I agree "free college for all" is fallacy, but we need to make post secondary education more affordable. We can't have kids going into huge debt for a job that will not make back the money. Kids also need to know that college is for learning. Learn and get out.
Job are going to be a big problem. Automation is making many jobs obsolete. I believe that a job is the best social program out there, but we have to have jobs for people and they have to be able to make end meet from that job.
What you said:
What young people see in socialism is the health care, educational opportunities and living wages that most first world nations provide their citizens.
What I pointed out is that you are mistaken about the extent to which these things are actually provided without serious accompanying trade-offs.
I understand that we're on a trajectory to have the government pay all health care expenses in this country. Pointing that out is not in-and-of-itself evidence that that's a good thing. It's demonstrably driving up the cost of healthcare and making access more difficult for everyone.
Maybe someday the government (read "taxpayers") will cover all the unnecessary expenses for all the healthcare we're not getting, but that's beside the point of whether or not that improves healthcare.

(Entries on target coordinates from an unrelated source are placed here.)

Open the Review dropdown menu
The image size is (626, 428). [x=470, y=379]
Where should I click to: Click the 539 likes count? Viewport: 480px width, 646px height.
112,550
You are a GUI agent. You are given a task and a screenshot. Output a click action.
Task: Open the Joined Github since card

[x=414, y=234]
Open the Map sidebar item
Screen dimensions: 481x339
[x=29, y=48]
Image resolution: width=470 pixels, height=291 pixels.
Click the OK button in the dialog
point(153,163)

You spend the rest of your post throwing around that "we" again. How does your post read if you change that "we" to an "I," which is what it really is?
Why do you think you are capable of achieving the things you declare you "need" to do?

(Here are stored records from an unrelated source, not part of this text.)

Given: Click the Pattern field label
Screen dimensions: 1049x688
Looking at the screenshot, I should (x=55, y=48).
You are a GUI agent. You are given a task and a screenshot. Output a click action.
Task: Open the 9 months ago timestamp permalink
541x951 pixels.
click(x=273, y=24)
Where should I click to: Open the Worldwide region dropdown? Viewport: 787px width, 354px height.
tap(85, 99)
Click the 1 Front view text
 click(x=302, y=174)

I use we because I alone cannot change things. I can only be a part of the change and do my part to support change. I grew up in a time when we were challenged, we thought big and beyond ourselves. President Kennedy did not say I choose to go to the moon. He said "we" choose. I was taught to think like that.

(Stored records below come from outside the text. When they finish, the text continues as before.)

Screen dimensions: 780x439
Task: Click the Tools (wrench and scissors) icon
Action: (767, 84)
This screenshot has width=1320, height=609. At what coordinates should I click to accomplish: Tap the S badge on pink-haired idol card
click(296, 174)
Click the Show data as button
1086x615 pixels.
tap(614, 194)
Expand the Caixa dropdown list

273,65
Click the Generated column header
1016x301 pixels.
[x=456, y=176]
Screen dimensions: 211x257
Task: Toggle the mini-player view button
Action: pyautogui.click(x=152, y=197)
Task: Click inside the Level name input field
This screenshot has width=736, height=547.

I like your analogy. What did going to the moon do to further healthcare or education or to reduce poverty?
As a massive and ultimately rather pointless government expense any impact in those areas can only have been negative, no?
Which is so much as to say, what if "we" don't agree on goals and/or methods while thinking "big and beyond ourselves?"
Do I get to say "we don't feel we can afford to provide everyone with free healthcare" and have that "we" count as much as your "we" does?
I alone cannot change things
In your own life with the actual humans you come in contact with absolutely you can.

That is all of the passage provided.